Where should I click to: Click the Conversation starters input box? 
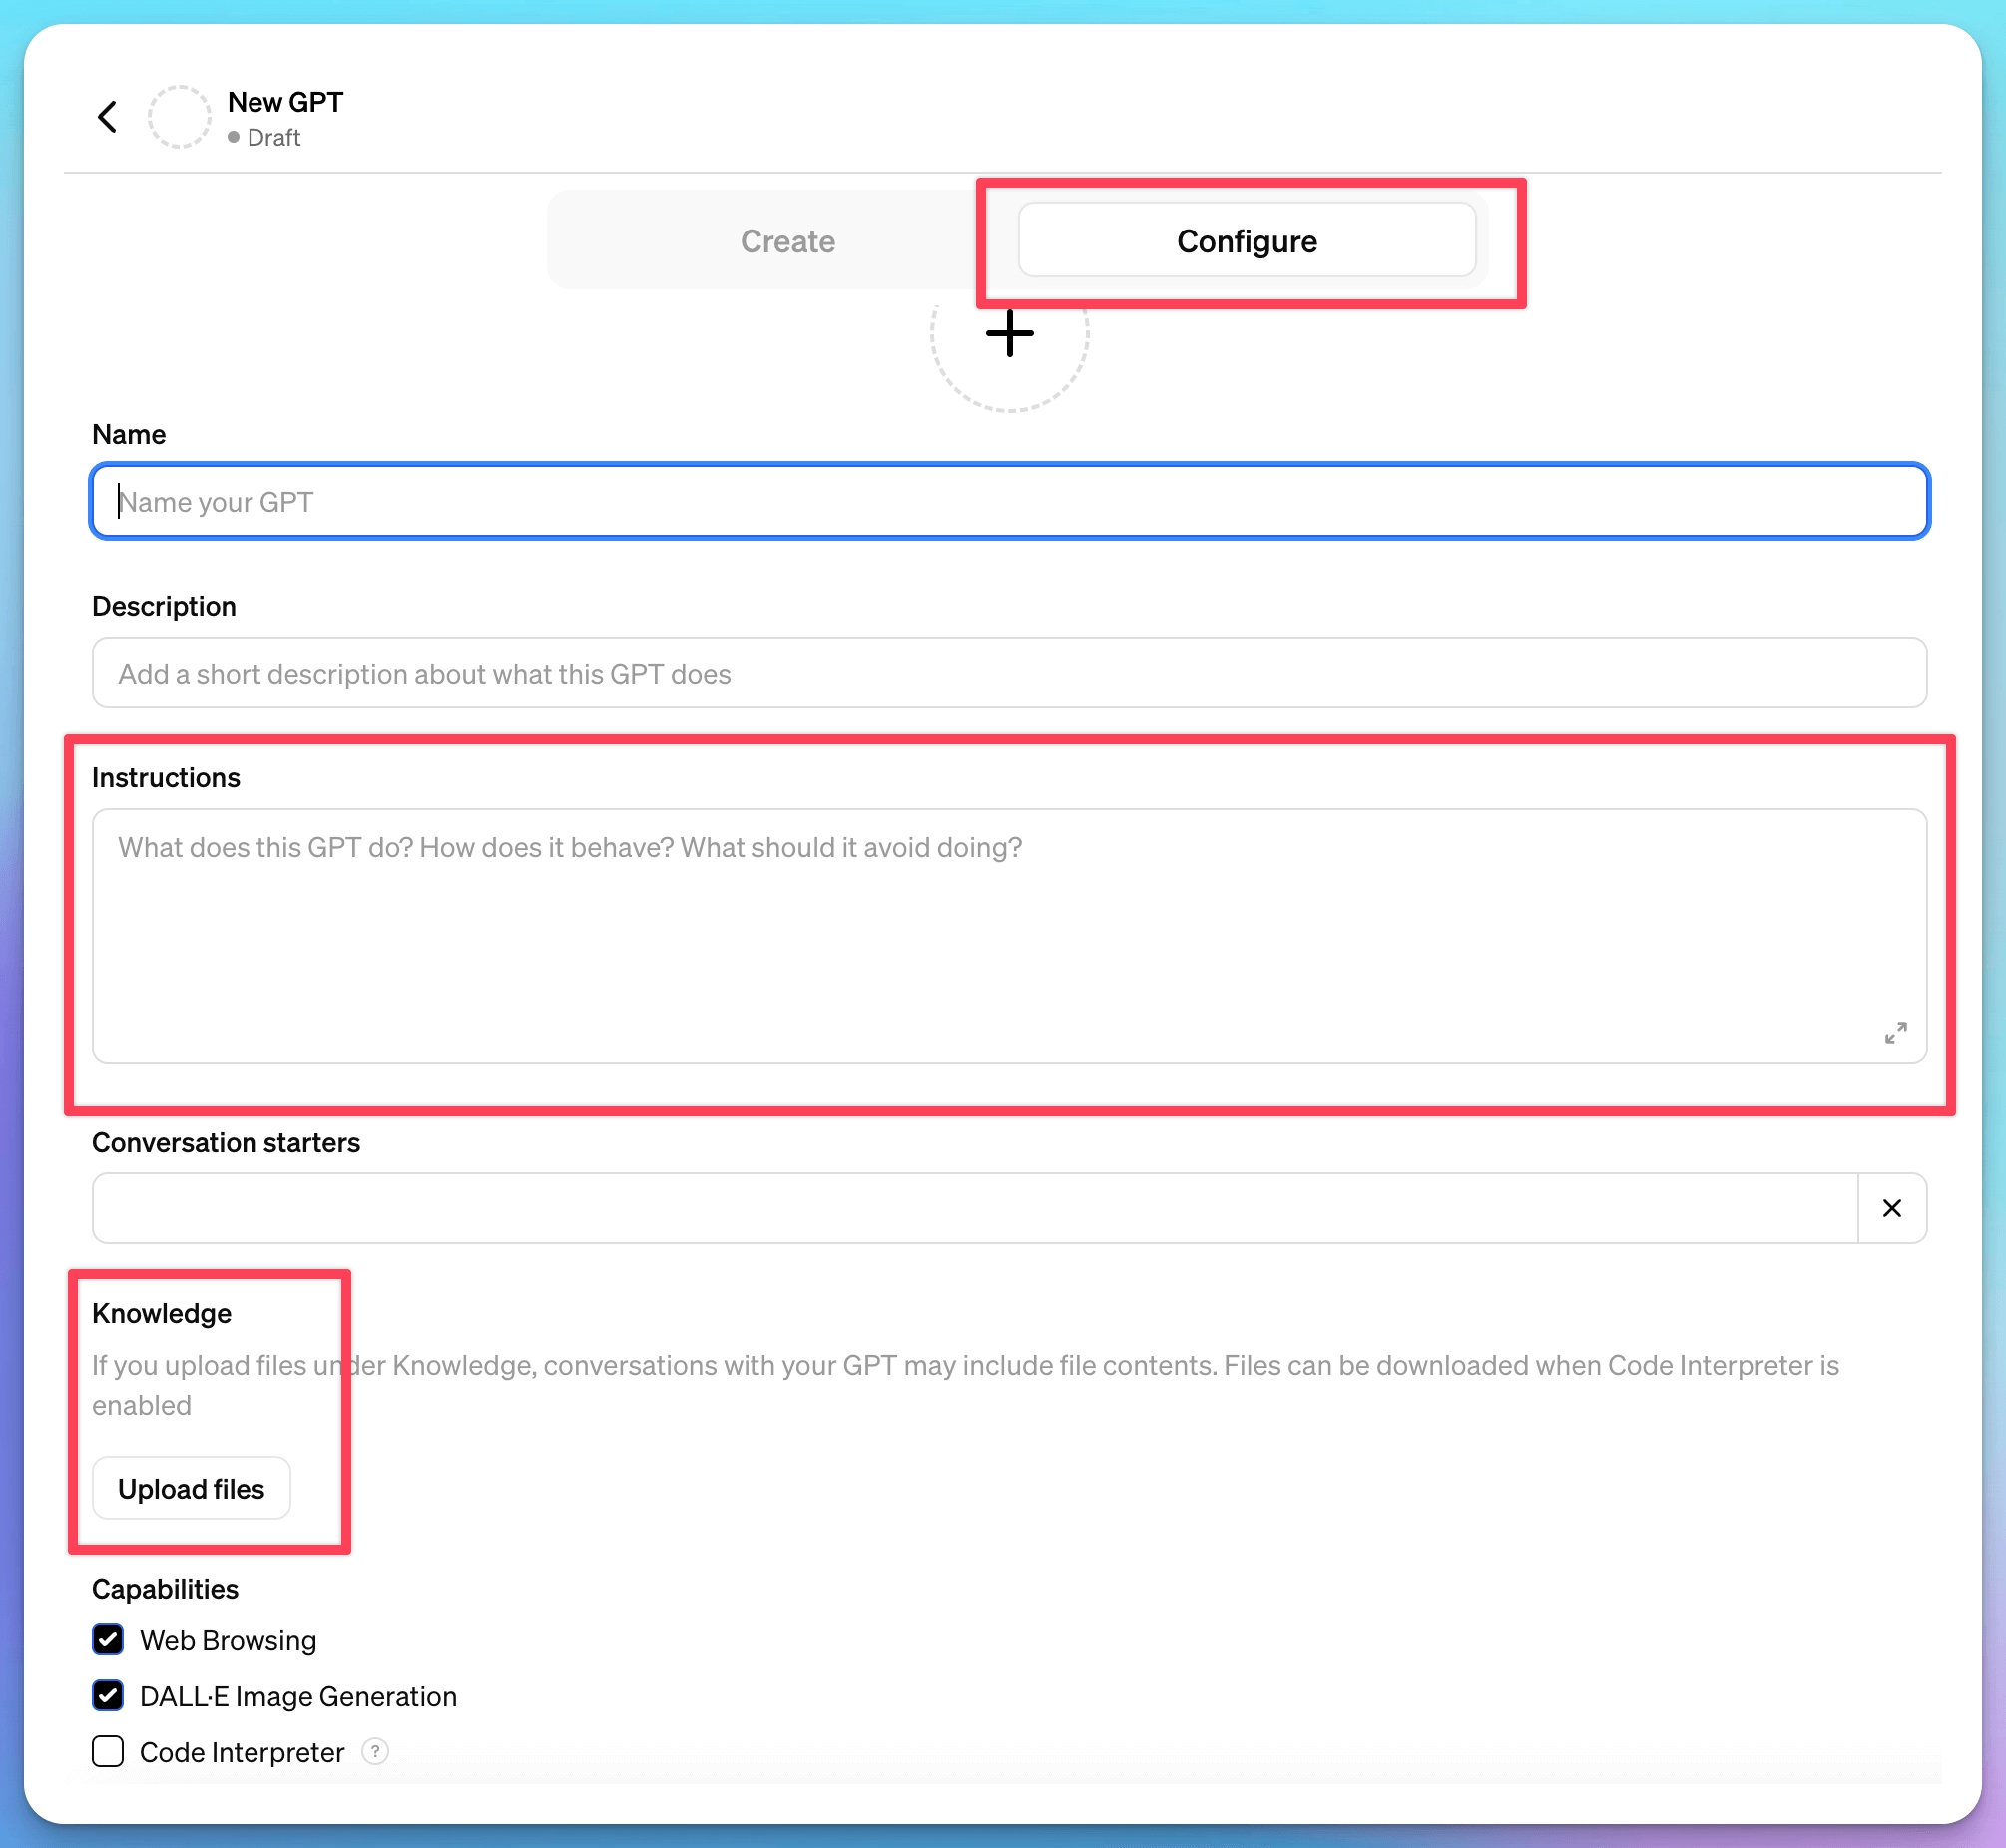coord(974,1208)
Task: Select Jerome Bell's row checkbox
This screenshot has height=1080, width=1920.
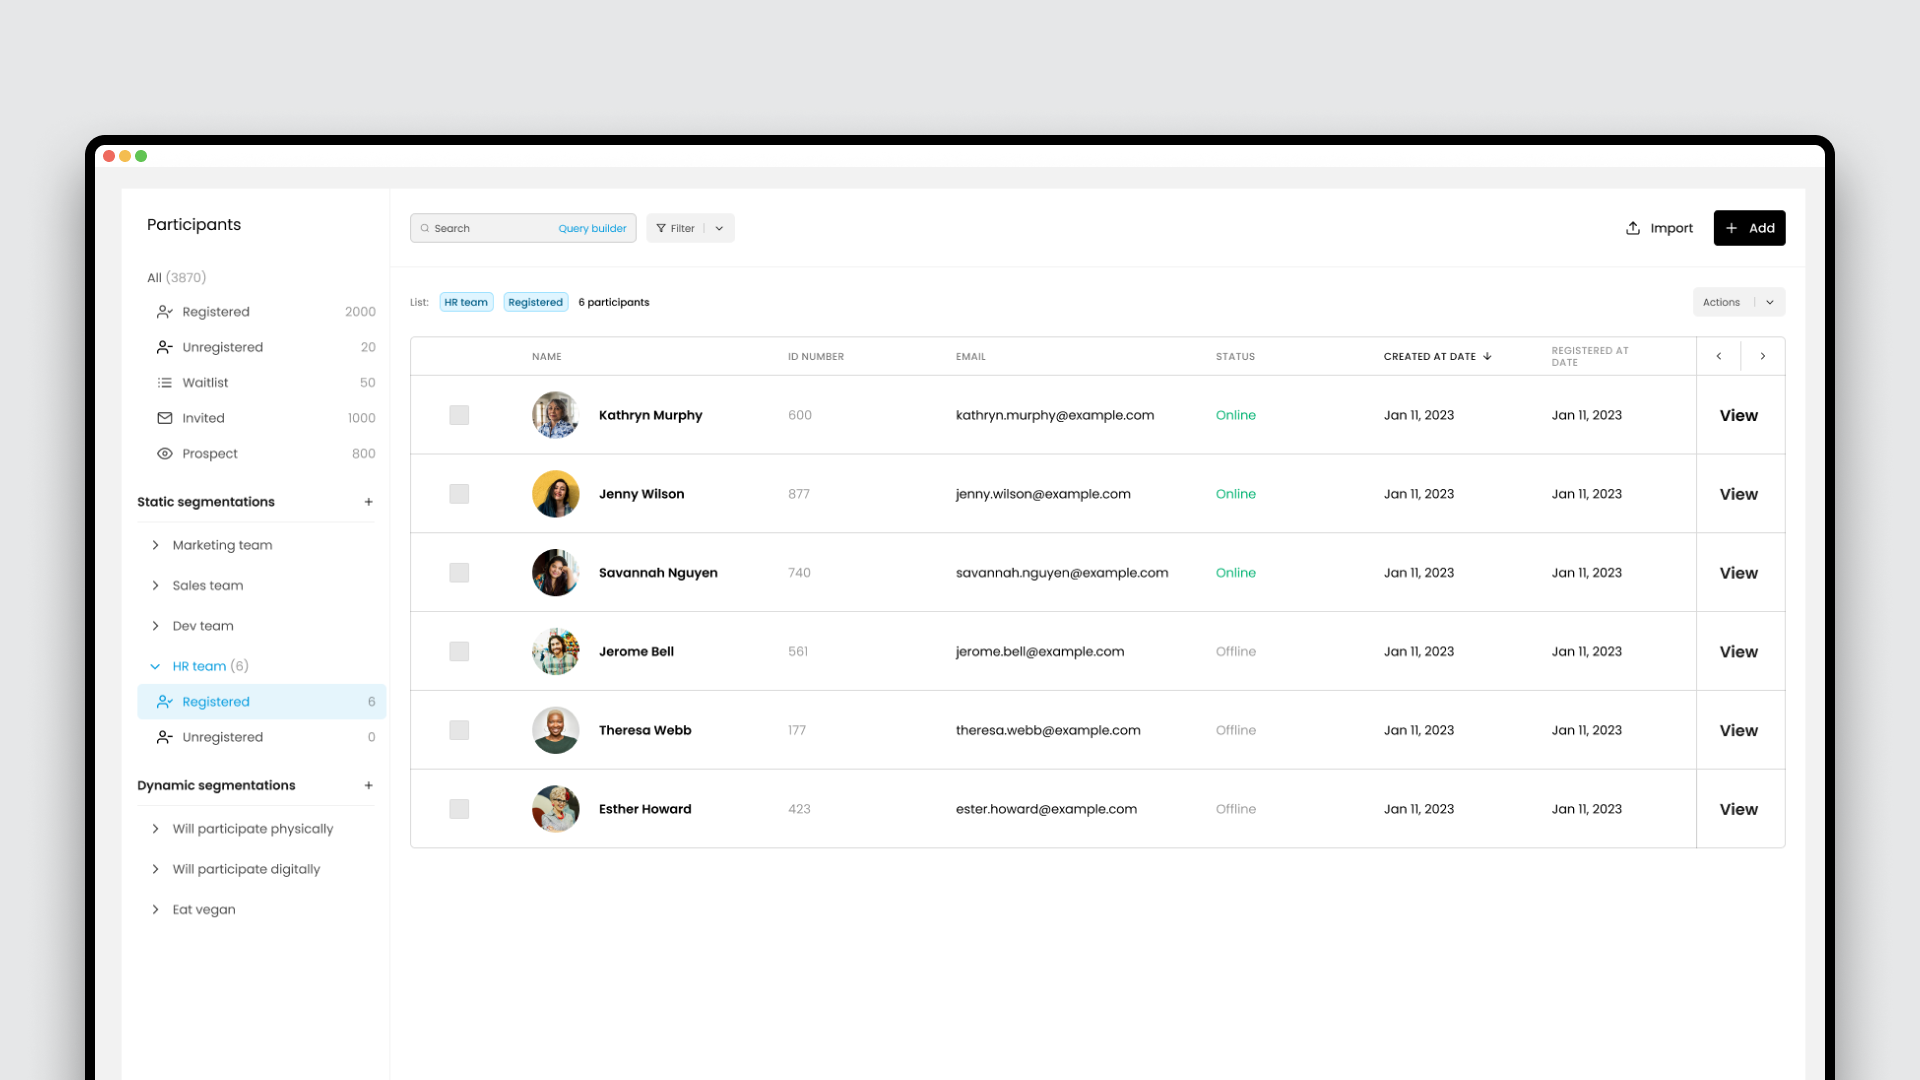Action: (x=459, y=652)

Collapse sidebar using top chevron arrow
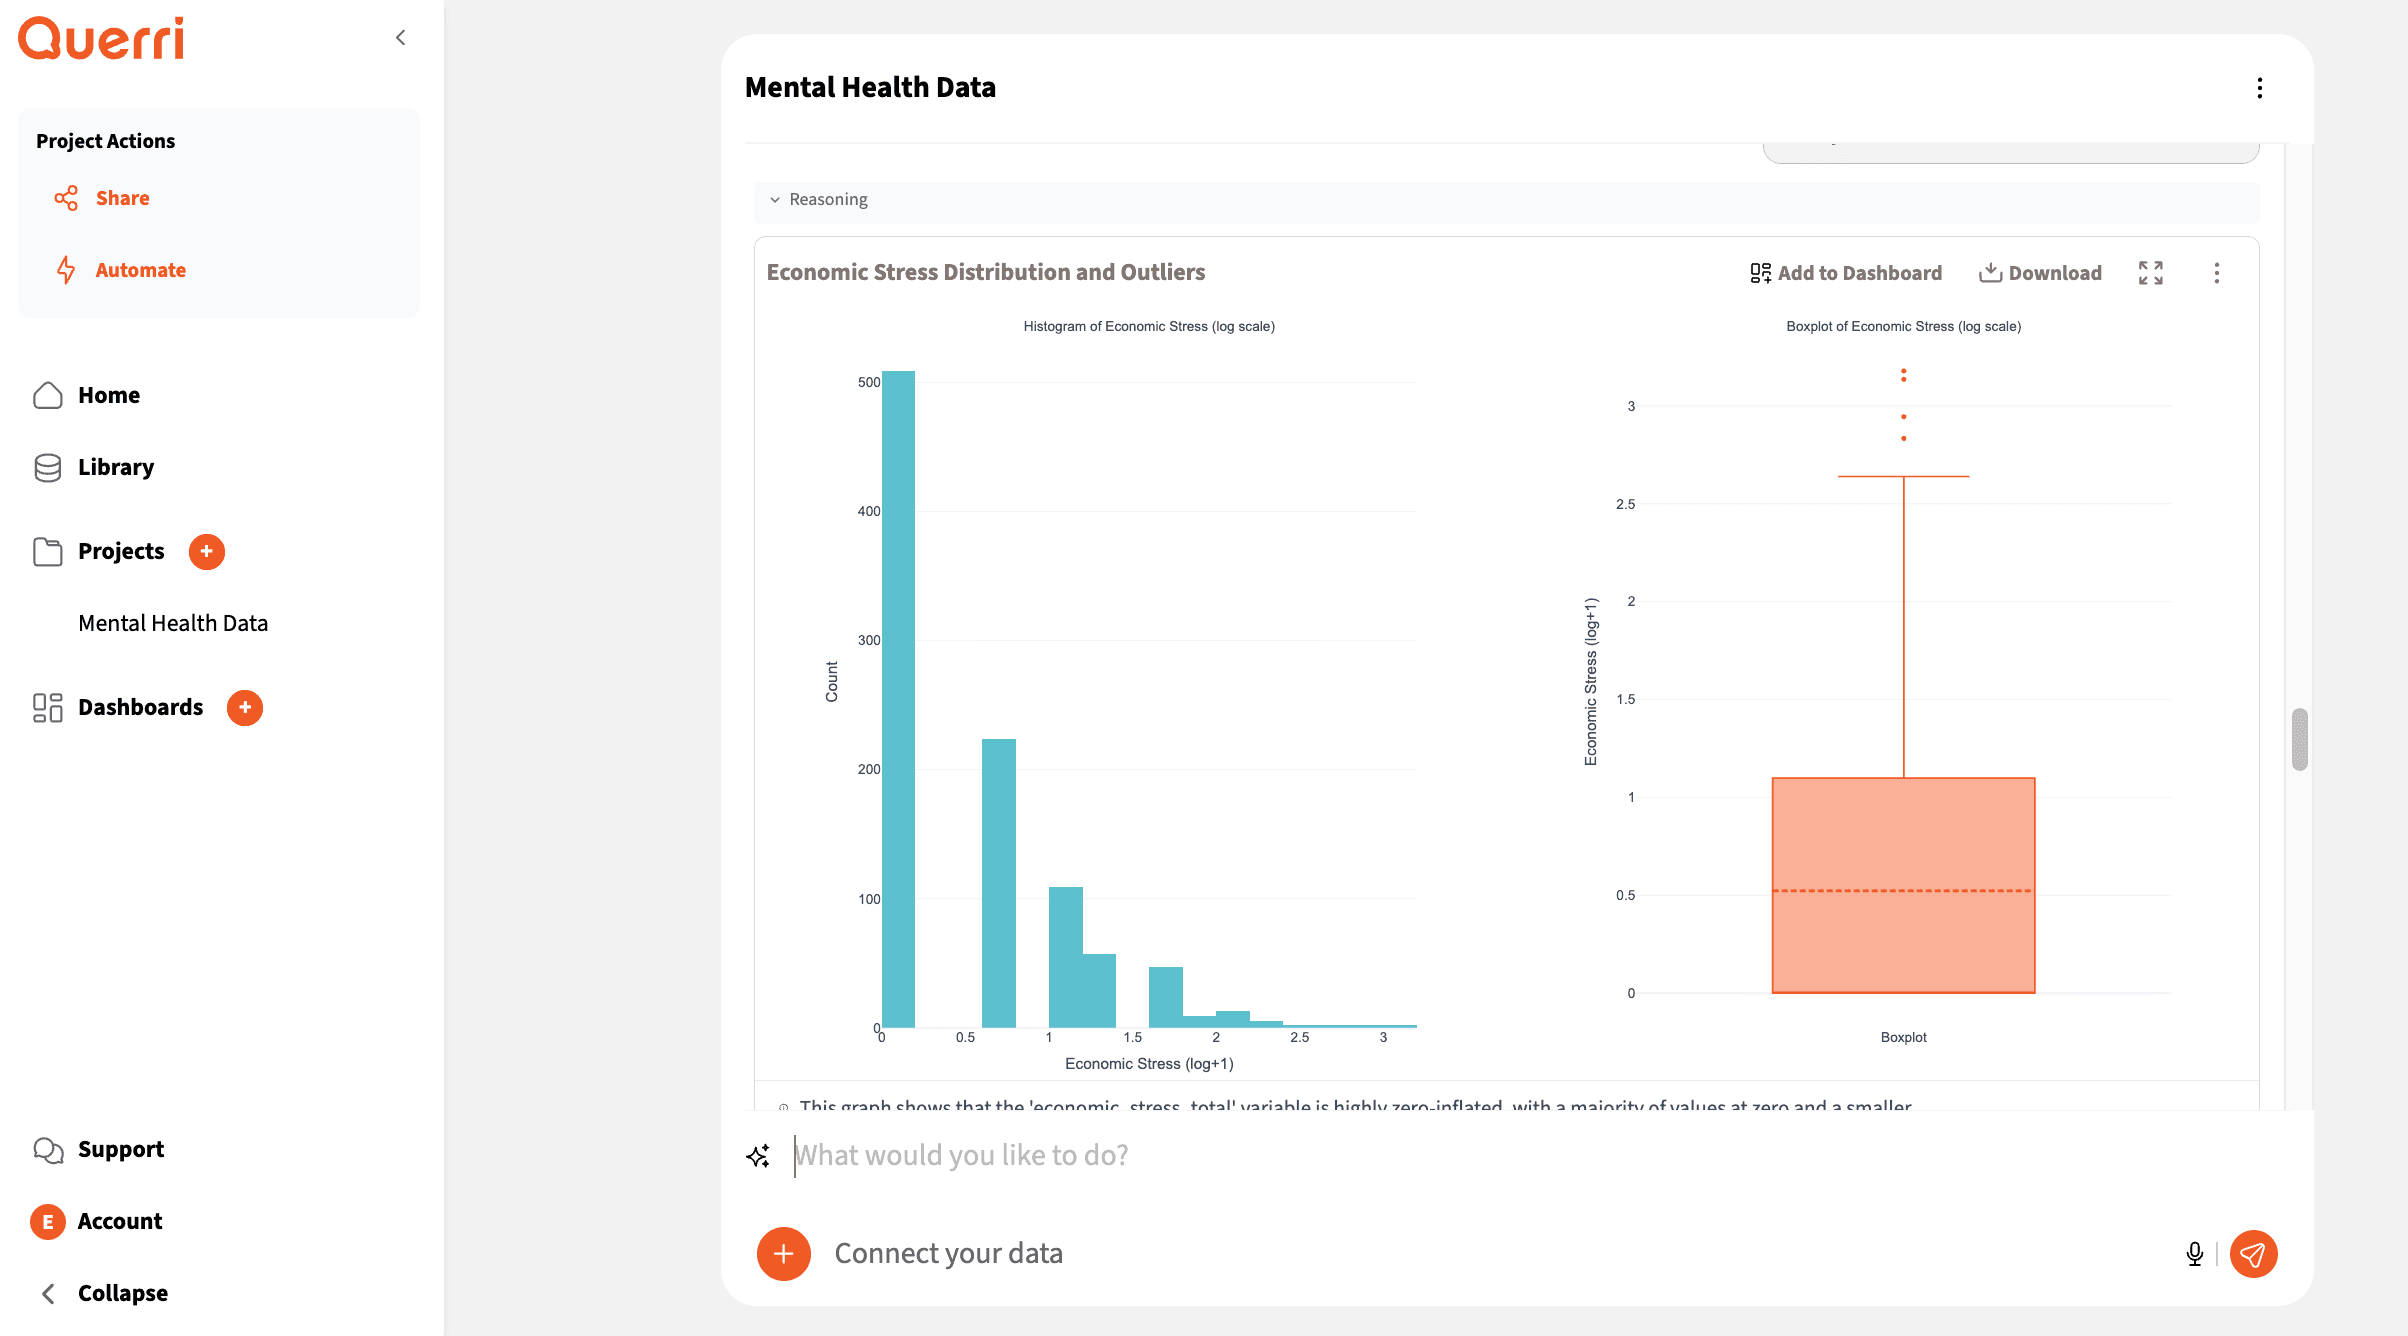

===

■ PROBLEM TO SOLVE ■
Quote exactly, and nothing besides, the lines from the one with "Task: Select Jerome Bell's row checkbox" through the end of the records above; include both ends and omit the pictures.

■ COMPLETED TASK ■
Task: Select Jerome Bell's row checkbox
This screenshot has height=1080, width=1920.
Action: (x=459, y=652)

Collapse sidebar using top chevron arrow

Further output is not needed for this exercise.